**Study material**
= = = = =

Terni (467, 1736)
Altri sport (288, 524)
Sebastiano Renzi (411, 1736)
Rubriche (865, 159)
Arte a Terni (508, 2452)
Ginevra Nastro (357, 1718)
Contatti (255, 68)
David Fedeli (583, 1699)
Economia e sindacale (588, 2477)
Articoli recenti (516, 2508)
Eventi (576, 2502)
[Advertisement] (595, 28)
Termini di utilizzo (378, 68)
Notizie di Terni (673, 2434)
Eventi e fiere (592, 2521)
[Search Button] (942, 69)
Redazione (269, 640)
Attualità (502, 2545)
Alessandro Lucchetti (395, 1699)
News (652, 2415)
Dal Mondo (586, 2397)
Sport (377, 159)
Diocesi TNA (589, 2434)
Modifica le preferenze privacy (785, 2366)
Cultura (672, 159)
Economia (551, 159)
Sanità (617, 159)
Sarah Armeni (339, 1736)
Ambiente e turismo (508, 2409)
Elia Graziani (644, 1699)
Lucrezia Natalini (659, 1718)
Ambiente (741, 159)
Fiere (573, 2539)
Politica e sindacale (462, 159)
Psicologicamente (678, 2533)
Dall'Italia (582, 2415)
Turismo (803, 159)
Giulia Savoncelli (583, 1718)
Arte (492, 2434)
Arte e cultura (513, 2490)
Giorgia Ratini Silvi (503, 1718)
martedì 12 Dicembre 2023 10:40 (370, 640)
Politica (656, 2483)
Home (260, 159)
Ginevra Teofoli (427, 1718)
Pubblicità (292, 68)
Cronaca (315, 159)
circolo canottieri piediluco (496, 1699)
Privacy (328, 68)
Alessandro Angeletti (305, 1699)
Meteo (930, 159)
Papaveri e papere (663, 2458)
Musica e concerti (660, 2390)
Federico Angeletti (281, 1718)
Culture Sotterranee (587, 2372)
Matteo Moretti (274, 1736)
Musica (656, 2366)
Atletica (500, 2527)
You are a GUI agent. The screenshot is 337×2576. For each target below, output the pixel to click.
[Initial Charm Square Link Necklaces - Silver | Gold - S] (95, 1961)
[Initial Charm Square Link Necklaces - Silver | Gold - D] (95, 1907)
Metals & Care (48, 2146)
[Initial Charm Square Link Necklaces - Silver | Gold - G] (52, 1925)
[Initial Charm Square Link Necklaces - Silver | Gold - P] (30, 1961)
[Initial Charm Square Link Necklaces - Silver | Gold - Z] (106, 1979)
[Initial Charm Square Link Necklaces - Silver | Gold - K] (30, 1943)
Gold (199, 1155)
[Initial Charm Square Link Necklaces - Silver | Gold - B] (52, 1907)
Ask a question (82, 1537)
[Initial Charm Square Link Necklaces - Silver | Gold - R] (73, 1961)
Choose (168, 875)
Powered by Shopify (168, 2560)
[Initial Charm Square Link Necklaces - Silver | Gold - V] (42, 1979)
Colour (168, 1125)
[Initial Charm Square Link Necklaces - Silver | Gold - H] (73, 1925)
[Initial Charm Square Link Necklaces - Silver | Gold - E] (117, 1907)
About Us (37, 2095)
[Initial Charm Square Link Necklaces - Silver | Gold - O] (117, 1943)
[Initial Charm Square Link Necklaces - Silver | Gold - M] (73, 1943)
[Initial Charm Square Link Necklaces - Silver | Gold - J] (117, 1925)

= = = = =

**Exercise requirements**
Copy the listing in full. Match it word for word.

**Answer to this task**
Terni (467, 1736)
Altri sport (288, 524)
Sebastiano Renzi (411, 1736)
Rubriche (865, 159)
Arte a Terni (508, 2452)
Ginevra Nastro (357, 1718)
Contatti (255, 68)
David Fedeli (583, 1699)
Economia e sindacale (588, 2477)
Articoli recenti (516, 2508)
Eventi (576, 2502)
[Advertisement] (595, 28)
Termini di utilizzo (378, 68)
Notizie di Terni (673, 2434)
Eventi e fiere (592, 2521)
[Search Button] (942, 69)
Redazione (269, 640)
Attualità (502, 2545)
Alessandro Lucchetti (395, 1699)
News (652, 2415)
Dal Mondo (586, 2397)
Sport (377, 159)
Diocesi TNA (589, 2434)
Modifica le preferenze privacy (785, 2366)
Cultura (672, 159)
Economia (551, 159)
Sanità (617, 159)
Sarah Armeni (339, 1736)
Ambiente e turismo (508, 2409)
Elia Graziani (644, 1699)
Lucrezia Natalini (659, 1718)
Ambiente (741, 159)
Fiere (573, 2539)
Politica e sindacale (462, 159)
Psicologicamente (678, 2533)
Dall'Italia (582, 2415)
Turismo (803, 159)
Giulia Savoncelli (583, 1718)
Arte (492, 2434)
Arte e cultura (513, 2490)
Giorgia Ratini Silvi (503, 1718)
martedì 12 Dicembre 2023 10:40 (370, 640)
Politica (656, 2483)
Home (260, 159)
Ginevra Teofoli (427, 1718)
Pubblicità (292, 68)
Cronaca (315, 159)
circolo canottieri piediluco (496, 1699)
Privacy (328, 68)
Alessandro Angeletti (305, 1699)
Meteo (930, 159)
Papaveri e papere (663, 2458)
Musica e concerti (660, 2390)
Federico Angeletti (281, 1718)
Culture Sotterranee (587, 2372)
Matteo Moretti (274, 1736)
Musica (656, 2366)
Atletica (500, 2527)
You are a GUI agent. The screenshot is 337×2576. For each target below, output the pixel to click.
[Initial Charm Square Link Necklaces - Silver | Gold - S] (95, 1961)
[Initial Charm Square Link Necklaces - Silver | Gold - D] (95, 1907)
Metals & Care (48, 2146)
[Initial Charm Square Link Necklaces - Silver | Gold - G] (52, 1925)
[Initial Charm Square Link Necklaces - Silver | Gold - P] (30, 1961)
[Initial Charm Square Link Necklaces - Silver | Gold - Z] (106, 1979)
[Initial Charm Square Link Necklaces - Silver | Gold - K] (30, 1943)
Gold (199, 1155)
[Initial Charm Square Link Necklaces - Silver | Gold - B] (52, 1907)
Ask a question (82, 1537)
[Initial Charm Square Link Necklaces - Silver | Gold - R] (73, 1961)
Choose (168, 875)
Powered by Shopify (168, 2560)
[Initial Charm Square Link Necklaces - Silver | Gold - V] (42, 1979)
Colour (168, 1125)
[Initial Charm Square Link Necklaces - Silver | Gold - H] (73, 1925)
[Initial Charm Square Link Necklaces - Silver | Gold - E] (117, 1907)
About Us (37, 2095)
[Initial Charm Square Link Necklaces - Silver | Gold - O] (117, 1943)
[Initial Charm Square Link Necklaces - Silver | Gold - M] (73, 1943)
[Initial Charm Square Link Necklaces - Silver | Gold - J] (117, 1925)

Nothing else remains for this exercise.